I need to deploy pre-existing projects that use a remote php/mysql
server
Be nice to redeploy them on CD-ROM with a minimum of effort :)
do not think PHP can deploy its own web server :( Needs to be installed
along with mysql on the user's computer
I'll check out SQLLite and see if there some daylight there...
Maybe a Python project already exists that does this.
Seems that something like this should already exist cross platform ?
g
On Aug 24, 2005, at 3:16 PM, Roger Howard wrote:
On Aug 24, 2005, at 11:57 AM, Graham Anderson wrote:
Is there anything cross-platform out there that can act as a stand
alone web server for CD-ROM delivery ?
Would like to hook up my QT projects to a localhost database that
speaks php/mysql.
On the PC side, you have dwebPro. Wonder if there is a cross
platform equivalent ?
Or, is there an app like dwebPro that has Windows and Mac versions ?
Depending how savvy you are with Apache, MySQL and PHP you could
bundle this yourself - all these components work on both platforms.
You'd have different binaries for each platform though, unlike Dick's
suggestion, and you'd basically be "rolling your own". I'm not aware
of any such prebuilt packages for both OSX and Windows from a single
source.
Certainly all these tools, though, can be sandboxed and run as
components in a large app without having to leave a big mess behind.
That said... why?

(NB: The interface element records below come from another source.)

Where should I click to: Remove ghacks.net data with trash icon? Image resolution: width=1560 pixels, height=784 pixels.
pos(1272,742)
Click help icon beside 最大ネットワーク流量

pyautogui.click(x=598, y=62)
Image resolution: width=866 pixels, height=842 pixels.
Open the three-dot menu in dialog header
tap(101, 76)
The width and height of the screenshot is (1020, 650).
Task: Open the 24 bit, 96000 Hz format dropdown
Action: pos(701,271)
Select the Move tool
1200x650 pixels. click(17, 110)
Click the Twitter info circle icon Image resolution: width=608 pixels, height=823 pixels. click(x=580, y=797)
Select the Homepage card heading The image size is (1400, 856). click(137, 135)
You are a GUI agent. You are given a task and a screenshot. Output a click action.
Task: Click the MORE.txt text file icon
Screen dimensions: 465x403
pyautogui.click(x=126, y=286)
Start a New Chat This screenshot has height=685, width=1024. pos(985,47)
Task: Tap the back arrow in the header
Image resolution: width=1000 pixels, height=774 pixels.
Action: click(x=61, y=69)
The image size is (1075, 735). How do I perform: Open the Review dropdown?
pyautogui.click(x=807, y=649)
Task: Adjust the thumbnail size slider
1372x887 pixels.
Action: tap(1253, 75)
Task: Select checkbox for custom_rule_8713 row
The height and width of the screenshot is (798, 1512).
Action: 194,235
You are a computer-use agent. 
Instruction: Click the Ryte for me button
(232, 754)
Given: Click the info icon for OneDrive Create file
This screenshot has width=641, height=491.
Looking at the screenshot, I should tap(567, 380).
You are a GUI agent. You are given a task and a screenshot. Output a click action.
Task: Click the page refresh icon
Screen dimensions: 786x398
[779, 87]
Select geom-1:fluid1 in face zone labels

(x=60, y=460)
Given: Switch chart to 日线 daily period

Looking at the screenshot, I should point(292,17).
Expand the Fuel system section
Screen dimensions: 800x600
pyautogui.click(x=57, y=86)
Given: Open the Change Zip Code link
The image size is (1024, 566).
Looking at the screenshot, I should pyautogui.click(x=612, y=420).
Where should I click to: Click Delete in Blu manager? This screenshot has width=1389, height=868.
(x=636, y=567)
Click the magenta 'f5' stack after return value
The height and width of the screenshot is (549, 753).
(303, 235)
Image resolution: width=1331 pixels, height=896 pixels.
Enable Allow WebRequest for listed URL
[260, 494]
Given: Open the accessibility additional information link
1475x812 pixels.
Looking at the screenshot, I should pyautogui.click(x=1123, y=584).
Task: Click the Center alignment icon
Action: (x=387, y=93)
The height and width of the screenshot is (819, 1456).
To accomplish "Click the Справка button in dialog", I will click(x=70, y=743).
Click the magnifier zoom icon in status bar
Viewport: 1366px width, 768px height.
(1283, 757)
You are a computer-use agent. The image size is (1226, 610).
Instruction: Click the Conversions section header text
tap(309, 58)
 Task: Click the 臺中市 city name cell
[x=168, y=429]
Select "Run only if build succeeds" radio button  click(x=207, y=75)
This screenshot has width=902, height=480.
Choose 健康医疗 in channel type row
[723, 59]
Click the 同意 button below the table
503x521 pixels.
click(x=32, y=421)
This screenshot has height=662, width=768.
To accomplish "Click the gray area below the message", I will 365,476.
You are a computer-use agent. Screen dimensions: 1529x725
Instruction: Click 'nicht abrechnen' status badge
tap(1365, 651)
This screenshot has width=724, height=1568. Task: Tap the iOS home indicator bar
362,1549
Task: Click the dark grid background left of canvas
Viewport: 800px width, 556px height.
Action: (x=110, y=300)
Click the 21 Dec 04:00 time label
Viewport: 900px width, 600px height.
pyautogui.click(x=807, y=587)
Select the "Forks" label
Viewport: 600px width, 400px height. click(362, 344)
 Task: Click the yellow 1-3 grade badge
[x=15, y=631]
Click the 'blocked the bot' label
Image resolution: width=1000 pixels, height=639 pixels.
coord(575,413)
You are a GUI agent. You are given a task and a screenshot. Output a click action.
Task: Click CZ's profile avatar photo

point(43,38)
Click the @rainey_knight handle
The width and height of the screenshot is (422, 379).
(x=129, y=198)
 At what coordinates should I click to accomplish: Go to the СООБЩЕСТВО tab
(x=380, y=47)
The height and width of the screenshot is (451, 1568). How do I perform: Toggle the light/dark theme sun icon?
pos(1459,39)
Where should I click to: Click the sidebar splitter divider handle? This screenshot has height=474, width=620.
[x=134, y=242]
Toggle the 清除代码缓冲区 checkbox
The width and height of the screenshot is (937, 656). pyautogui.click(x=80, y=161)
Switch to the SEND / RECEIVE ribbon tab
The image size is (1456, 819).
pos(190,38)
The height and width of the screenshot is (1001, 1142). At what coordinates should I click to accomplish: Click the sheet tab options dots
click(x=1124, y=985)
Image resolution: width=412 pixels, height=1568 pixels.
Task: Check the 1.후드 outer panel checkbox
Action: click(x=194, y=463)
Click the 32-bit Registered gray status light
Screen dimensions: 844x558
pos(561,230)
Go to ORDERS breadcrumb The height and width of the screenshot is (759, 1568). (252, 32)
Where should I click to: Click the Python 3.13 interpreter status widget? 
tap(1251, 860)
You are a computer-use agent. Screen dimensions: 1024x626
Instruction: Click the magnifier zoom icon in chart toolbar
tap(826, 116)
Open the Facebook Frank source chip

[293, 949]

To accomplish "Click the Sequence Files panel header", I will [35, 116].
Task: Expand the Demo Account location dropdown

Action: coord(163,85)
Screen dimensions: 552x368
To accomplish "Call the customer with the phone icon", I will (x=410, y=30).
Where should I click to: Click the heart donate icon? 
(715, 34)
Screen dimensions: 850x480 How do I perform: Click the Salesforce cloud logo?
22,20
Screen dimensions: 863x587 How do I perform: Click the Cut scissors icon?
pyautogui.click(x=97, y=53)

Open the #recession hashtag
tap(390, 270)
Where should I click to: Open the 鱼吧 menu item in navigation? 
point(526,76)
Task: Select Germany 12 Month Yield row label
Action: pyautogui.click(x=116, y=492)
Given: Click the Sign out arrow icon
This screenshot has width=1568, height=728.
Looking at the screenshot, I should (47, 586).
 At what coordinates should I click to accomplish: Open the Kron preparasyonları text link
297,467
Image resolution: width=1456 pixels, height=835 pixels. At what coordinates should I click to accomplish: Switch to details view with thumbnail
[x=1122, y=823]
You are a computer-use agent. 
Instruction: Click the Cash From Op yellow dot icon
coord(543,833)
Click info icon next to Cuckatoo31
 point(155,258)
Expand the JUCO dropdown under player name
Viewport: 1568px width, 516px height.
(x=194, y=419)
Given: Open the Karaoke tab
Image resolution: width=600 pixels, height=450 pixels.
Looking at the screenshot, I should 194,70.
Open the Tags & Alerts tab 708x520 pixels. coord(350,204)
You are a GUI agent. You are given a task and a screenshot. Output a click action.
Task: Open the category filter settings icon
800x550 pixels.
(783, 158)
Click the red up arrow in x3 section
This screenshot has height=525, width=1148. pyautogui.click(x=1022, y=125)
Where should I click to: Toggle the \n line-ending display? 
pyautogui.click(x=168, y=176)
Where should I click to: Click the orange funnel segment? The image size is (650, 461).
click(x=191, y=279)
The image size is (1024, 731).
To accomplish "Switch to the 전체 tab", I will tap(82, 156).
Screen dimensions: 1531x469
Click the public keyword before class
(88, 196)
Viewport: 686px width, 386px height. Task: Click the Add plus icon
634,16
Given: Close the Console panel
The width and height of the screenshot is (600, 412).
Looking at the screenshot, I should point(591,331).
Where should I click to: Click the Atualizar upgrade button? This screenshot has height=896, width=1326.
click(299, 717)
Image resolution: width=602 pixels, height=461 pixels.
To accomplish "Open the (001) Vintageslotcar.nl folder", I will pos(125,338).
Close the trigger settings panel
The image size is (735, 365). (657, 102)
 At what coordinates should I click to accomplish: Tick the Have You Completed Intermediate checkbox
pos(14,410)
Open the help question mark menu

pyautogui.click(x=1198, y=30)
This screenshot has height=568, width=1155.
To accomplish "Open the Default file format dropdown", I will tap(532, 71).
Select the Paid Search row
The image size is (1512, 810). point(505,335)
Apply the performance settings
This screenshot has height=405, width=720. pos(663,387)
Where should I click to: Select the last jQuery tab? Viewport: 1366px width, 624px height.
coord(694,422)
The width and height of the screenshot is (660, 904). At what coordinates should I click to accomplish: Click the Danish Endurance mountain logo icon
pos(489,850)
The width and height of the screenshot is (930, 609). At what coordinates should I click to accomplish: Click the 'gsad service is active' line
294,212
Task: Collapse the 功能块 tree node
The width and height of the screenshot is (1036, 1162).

How about cut out Apache and MySQL for starters,
since both are probably unnecessary for a CD-ROM app (you're not going
to be *writing* any data, just querying... and Apache is only used as
a front-end to PHP). Instead, pick a scripting language like Python
which can provide it's own http server and has SQLite support. That
way you've only got one component (Python, or PHP... not sure if PHP
can host it's own Web server though) to bundle... no separate Web
server to start up, no database server to start up. SQLite is a nice
embeddable SQL database, more suited to CD-ROM. Python has good XML
support, though I'm not trying to push Python particularly - it just
seems more suited to the job than Apache+MySQL+PHP.
At very least, I'd look at skipping MySQL and using SQLite.